That's a lot less than some other airports are facing - the bill could be in the tens of millions of dollars for Vancouver International Airport.

But Prince George Airport Authority chief executive officer John Gibson said he's nonetheless opposed to the regulations.

"We feel there are a lot more important things to spend $2 to $3 million on."

Major runways at Canada's airports require a graded, unobstructed buffer zone or "runway strip" extending 60 metres past the runway's end for last-ditch emergency stopping, and Transport Canada official say the department wants to increase that requirement to at least 150 metres of emergency stopping space.

The proposed move follows a warning last year from the Transportation Safety Board that runway excursions and other landing safety issues pose one of the country's greatest transportation risks and need urgent government and industry action.

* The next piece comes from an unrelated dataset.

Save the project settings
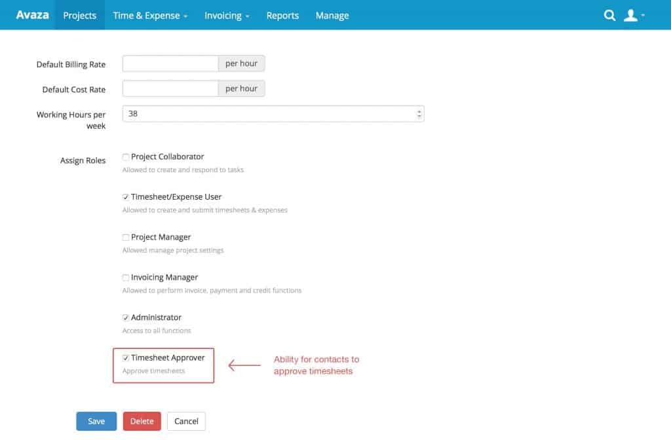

The rate of overruns per million landings by large transport aircraft in Canada is almost twice the world average, and three times that of the United States. The figure jumps to four times the global average when the runway is wet.

In Canada, there were 46 overruns involving larger aircraft between 1989 and 2006, including 11 with significant aircraft damage and injuries, according to the TSB. In 2005, at Toronto's Pearson International Airport, an Air France airliner barrelled off a rain-slick runway and caught fire.

The proposed change would be in line with the International Civil Aviation Organization's minimum standard, but falls another 150 metres short of its recommended best practice, with which much of the rest of the world complies.

The runway at Prince George Airport is the third longest in Canada and conceivably, the airport could meet the standard by shortening the runway, but Gibson said that would be out of the question.

"We didn't invest money in a commercial runway to shorten our commercial capabilities," Gibson said and added there are other ways to meet the same goal.

"Put more money into making more precision landings, that would make more sense than it would be to lengthen the runway because the precision landings would probably benefit every landing," he said.